About this task ▸
For the material below, output exactly the span from the line with "Mithya (17, 2130)" to the line with "Manoj Bajpayee (27, 2271)", including both, and nothing besides.

□ □ □ □ □ □ □

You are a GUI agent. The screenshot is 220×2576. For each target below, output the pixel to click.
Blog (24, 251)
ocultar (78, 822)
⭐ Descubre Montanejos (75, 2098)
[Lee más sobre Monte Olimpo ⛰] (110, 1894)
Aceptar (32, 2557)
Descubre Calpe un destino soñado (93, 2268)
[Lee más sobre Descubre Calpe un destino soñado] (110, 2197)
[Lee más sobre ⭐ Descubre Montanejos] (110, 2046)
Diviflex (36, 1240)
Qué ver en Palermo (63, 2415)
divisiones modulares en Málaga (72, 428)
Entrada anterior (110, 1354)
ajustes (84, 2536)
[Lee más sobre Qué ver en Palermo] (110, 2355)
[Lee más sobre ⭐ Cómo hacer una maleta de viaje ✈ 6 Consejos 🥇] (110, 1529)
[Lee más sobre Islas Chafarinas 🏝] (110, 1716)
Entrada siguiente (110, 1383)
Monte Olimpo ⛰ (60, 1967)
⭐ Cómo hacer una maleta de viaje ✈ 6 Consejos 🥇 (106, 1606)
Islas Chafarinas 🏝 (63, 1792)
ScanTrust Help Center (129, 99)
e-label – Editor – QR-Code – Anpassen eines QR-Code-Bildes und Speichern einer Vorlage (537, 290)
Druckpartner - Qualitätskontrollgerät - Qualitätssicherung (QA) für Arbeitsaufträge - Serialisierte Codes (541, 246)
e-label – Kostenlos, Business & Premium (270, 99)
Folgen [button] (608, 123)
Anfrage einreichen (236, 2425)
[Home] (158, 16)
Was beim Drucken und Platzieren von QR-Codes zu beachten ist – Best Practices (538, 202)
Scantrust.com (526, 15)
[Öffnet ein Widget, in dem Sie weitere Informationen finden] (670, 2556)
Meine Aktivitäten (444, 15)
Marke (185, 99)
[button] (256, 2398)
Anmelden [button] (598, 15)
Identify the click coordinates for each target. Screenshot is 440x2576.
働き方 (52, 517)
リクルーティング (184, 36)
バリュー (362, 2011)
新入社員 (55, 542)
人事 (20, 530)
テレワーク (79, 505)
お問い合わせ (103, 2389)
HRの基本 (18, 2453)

□ □ □ □ □ □ □

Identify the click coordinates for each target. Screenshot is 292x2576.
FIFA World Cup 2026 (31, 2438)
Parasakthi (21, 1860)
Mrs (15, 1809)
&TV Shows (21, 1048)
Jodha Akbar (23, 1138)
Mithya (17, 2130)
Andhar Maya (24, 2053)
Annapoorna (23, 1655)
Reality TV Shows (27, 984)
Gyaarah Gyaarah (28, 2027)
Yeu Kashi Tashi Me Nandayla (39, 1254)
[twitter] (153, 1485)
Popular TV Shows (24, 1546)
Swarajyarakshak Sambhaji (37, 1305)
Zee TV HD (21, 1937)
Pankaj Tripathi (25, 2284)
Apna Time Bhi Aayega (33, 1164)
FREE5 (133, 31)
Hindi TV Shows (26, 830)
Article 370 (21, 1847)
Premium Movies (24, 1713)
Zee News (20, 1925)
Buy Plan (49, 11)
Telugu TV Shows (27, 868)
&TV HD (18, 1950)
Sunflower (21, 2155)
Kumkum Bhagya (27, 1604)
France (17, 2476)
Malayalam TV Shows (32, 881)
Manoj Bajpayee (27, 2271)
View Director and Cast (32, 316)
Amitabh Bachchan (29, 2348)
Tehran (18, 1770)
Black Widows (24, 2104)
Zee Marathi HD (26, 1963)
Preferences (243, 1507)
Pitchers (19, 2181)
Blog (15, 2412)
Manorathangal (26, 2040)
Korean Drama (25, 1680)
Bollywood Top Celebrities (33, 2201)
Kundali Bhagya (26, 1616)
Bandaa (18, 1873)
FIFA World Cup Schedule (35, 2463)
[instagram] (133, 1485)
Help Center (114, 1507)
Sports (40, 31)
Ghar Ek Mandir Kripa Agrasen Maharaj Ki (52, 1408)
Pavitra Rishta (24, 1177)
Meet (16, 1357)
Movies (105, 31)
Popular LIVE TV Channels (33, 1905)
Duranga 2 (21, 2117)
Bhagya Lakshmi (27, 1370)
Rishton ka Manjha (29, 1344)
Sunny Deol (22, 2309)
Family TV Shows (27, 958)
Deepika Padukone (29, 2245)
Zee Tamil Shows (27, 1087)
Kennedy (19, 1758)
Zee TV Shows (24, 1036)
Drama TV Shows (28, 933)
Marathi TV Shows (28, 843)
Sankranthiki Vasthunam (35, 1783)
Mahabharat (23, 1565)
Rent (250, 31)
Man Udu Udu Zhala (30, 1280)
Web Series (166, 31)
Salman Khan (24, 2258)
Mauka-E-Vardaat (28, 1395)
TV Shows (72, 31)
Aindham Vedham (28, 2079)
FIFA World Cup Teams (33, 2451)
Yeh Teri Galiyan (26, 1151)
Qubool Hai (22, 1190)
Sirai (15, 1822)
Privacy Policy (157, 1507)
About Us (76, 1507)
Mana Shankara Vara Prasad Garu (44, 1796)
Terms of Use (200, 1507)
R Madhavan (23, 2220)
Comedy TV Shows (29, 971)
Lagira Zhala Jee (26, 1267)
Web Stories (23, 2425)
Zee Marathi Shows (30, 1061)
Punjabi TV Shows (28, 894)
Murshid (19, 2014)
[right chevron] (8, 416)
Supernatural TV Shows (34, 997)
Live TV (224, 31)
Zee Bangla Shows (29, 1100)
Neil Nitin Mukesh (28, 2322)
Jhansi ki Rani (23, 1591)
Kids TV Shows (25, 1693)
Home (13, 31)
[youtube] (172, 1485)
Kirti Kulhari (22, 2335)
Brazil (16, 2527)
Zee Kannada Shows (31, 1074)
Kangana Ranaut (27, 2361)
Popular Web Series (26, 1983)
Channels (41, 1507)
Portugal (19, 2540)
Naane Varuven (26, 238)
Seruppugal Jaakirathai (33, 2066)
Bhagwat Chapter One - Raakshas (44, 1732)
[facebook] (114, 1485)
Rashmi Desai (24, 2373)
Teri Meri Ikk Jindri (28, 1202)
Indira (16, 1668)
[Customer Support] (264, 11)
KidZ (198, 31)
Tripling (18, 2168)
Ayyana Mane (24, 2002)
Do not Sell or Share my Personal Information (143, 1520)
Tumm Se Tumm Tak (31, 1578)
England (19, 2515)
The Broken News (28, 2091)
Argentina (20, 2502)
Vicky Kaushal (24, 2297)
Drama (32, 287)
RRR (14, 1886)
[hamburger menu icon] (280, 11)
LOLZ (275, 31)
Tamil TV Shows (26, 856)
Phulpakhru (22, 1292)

□ □ □ □ □ □ □

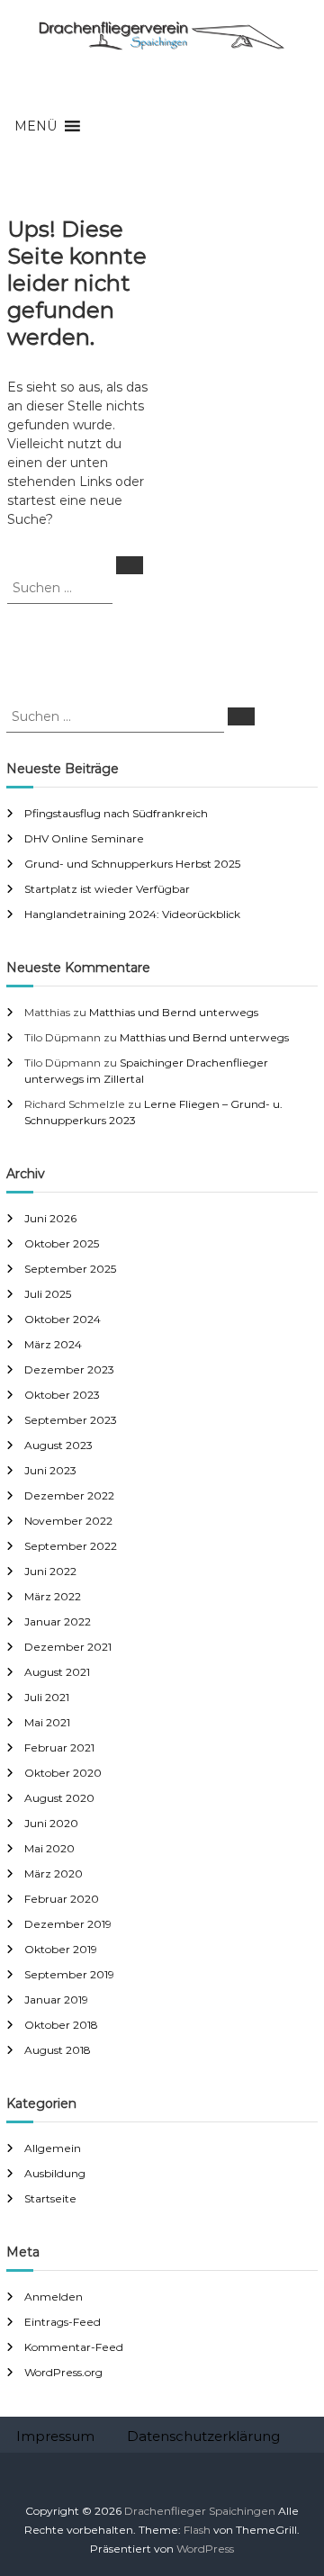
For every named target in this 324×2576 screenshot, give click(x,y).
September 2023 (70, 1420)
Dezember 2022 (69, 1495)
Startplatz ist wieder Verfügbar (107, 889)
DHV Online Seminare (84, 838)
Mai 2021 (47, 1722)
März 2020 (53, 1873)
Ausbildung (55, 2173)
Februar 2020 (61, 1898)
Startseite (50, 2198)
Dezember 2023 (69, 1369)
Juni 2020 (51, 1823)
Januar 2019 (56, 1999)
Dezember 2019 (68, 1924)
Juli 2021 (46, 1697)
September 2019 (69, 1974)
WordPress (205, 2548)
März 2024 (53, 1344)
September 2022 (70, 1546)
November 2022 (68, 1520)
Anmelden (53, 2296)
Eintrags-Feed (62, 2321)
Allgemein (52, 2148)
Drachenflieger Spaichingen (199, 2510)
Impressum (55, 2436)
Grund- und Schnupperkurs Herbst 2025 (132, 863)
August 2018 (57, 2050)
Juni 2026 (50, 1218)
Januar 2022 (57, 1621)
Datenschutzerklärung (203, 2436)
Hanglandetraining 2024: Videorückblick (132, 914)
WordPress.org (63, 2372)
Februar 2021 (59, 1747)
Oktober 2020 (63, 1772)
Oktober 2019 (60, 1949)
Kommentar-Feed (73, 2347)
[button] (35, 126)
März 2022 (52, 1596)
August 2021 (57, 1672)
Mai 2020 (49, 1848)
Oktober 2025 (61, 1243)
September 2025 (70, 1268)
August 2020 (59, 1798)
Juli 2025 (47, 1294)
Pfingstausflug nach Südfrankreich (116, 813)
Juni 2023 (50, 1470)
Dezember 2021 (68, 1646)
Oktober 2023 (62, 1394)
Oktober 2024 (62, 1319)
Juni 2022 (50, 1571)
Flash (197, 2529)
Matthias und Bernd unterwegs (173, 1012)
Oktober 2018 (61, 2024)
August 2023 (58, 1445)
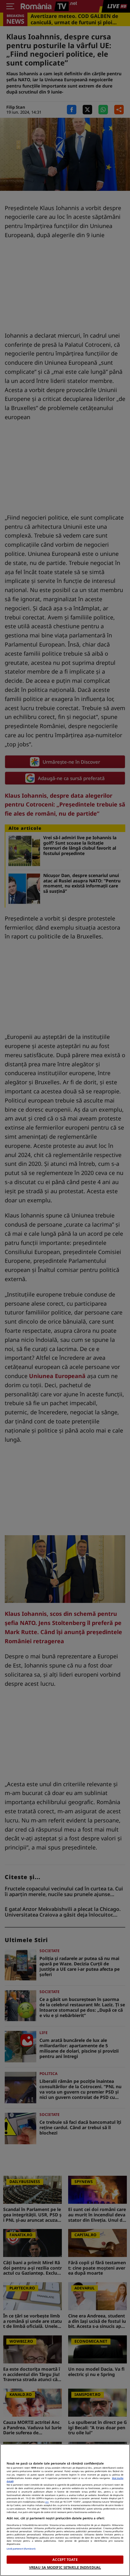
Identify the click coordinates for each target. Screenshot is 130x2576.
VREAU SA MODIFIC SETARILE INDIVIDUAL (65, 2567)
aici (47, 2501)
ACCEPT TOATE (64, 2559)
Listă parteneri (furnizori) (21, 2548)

□ □ □ □ □ □ □

Answer to the problem ▸
Mithya (17, 2130)
Andhar Maya (24, 2053)
Annapoorna (23, 1655)
Reality TV Shows (27, 984)
Gyaarah Gyaarah (28, 2027)
Yeu Kashi Tashi Me Nandayla (39, 1254)
[twitter] (153, 1485)
Popular TV Shows (24, 1546)
Swarajyarakshak Sambhaji (37, 1305)
Zee TV HD (21, 1937)
Pankaj Tripathi (25, 2284)
Apna Time Bhi Aayega (33, 1164)
FREE5 (133, 31)
Hindi TV Shows (26, 830)
Article 370 (21, 1847)
Premium Movies (24, 1713)
Zee News (20, 1925)
Buy Plan (49, 11)
Telugu TV Shows (27, 868)
&TV HD (18, 1950)
Sunflower (21, 2155)
Kumkum Bhagya (27, 1604)
France (17, 2476)
Malayalam TV Shows (32, 881)
Manoj Bajpayee (27, 2271)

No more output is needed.